I would agree with Drink. Using names such as Arbat gives _couleur locale_ which I, for one, like very much when reading about other countries. And a brief description would, of course, be useful. 

As for 'international audience' being unfamiliar with Arbat - millions of foreign tourists and various delegations visit Moscow and Arbat figures high on the tourist menu. There are also plenty of expats living in the city. I believe quite a few people all over the world have seen Arbat or heard about it.


----------



## Rosett

"Сочинский Арбат" is a pretentious name, heavy inflated by the local real estate marketing. Most of the references give it in quotes and/or add "так называемый". The entire New Sochi is now like Нью-Васюки after the Interplanetary Chess Congress, and there's nothing sacred or unparalleled like Arbat; it's now just a fashionable commercial pedestrian street with no history behind. It used to be Навагинская and was scrambled to convert into what everyone can see now just before the Olympics opening.
Навагинская почти за 2 месяца превратилась в сочинский Арбат
29.11.2013 16:31. Реконструкция одной из центральных улиц практически завершена.
I'd translate it in the given context just as "Sochi's fashionable Promenade."


----------



## Drink

The topic here is how to translate "сочинский Арбат", not whether "сочинский Арбат" is an appropriate name.


----------



## Rosett

Drink said:


> The topic here is how to translate "сочинский Арбат", not whether "сочинский Арбат" is an appropriate name.


You won't get it right otherwsie.


----------



## Q-cumber

rusita preciosa said:


> Are you asking for a good replacement for Arbat, so that broader international audience understands the point? In that case let us know who the audience is (Americans? Europeans?...).
> 
> If it is 'foreigners' overall, I'd vote for Montmartre or Portobello Road. Broadway is not a pedestrian street with street artists, musicians and outdoor touristy knick-knacks stalls.
> 
> I suggest you ask the question in Culture cafe, it has good international representation, they would be able to give you better perspective.


I was also thinking on the variant with Montmartre.


----------



## Rosett

Q-cumber said:


> I was also thinking on the variant with Montmartre.


You may want to check it out here:
Пешеходная улица Навагинская в городе Сочи
and here:
A Paris Guide: A Walk Through Montmartre

It's a kind of nothing in common, and with the Arbat, too.


----------



## Boyar

Terrific discussion and insights! Thanks so much to all involved 



Drink said:


> I think it would be appropriate to say something like "Sochi's equivalent of Moscow's Arbat or Paris's Monmartre". If you give a brief description afterwards, it won't really matter whether the reader is familiar with either of them.

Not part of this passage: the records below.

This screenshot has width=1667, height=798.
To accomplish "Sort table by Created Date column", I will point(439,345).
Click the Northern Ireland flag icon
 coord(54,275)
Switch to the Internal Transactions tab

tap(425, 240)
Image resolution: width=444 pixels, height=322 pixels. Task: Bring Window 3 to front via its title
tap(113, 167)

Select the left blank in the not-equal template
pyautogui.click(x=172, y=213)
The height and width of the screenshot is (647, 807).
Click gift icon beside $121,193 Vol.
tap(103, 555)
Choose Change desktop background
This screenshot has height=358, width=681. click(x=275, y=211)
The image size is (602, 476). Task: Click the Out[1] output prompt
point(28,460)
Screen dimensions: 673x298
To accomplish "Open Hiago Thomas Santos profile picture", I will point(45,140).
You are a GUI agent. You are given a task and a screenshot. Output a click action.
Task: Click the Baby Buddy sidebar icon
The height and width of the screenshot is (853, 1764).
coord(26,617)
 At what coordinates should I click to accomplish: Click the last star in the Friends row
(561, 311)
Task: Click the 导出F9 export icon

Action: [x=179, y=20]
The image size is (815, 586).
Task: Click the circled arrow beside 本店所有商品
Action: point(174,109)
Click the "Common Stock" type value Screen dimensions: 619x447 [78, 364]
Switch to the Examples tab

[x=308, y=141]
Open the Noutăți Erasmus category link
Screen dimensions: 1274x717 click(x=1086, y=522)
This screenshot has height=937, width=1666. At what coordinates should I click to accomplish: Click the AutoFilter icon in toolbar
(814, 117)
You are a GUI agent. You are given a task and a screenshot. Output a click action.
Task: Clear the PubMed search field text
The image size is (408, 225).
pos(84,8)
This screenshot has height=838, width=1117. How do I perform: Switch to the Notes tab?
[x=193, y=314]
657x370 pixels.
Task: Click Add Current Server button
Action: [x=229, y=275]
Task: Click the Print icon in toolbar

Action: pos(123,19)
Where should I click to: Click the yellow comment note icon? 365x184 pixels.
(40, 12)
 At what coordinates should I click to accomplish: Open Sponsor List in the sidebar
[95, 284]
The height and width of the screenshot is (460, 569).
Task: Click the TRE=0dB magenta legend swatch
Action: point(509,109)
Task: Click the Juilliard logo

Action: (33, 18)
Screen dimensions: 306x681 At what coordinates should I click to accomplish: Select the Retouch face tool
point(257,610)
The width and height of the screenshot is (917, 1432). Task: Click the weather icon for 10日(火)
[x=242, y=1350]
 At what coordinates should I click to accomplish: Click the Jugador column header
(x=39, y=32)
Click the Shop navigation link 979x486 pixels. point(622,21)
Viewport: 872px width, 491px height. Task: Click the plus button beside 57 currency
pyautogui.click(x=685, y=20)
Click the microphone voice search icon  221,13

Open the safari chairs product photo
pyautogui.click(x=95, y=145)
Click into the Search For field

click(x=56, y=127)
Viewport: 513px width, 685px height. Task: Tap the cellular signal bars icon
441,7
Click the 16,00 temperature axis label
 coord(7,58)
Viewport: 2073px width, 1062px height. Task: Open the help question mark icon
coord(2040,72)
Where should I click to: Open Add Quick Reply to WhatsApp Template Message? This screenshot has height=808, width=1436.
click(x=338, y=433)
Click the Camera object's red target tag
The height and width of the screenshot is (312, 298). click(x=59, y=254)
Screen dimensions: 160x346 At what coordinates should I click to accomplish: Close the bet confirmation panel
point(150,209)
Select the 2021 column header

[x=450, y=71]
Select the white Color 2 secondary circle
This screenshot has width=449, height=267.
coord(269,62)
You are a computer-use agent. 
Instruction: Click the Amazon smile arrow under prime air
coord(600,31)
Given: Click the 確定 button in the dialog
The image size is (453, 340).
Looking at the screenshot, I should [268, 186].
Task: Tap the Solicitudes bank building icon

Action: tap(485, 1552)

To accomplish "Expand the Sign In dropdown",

Thank you, *Drink*, for your inspiring suggestion that encouraged me to do my own search on the web:

If Fifth Avenue is the New York _equivalent_ of London's Bond Street, what is the New York equivalent of London's Oxford Street? (funtrivia.com)

The ban on new bars downtown has been in place since 2003, prompted by concerns at the time that a string of new night spots popping up along Jefferson Street was turning the area into a _local version_ of Bourbon Street. (theadvocate.com)

_So ... the coffee-house is located in what is *a local version of the fashionable Arbat Street in Moscow*..._

Another option could come from the examples below:

New York City had _its own version_ of Chestnut Street, but it was a far less busy place for most of the eighteenth century. (gilderlehrman.org)
(NY's Wall Street is compared here to Chestnut Street in Philadelphia)

The rest of us live in a suburb, _our own version_ of "Elm Street." (urbansurvivalusa.com)


----------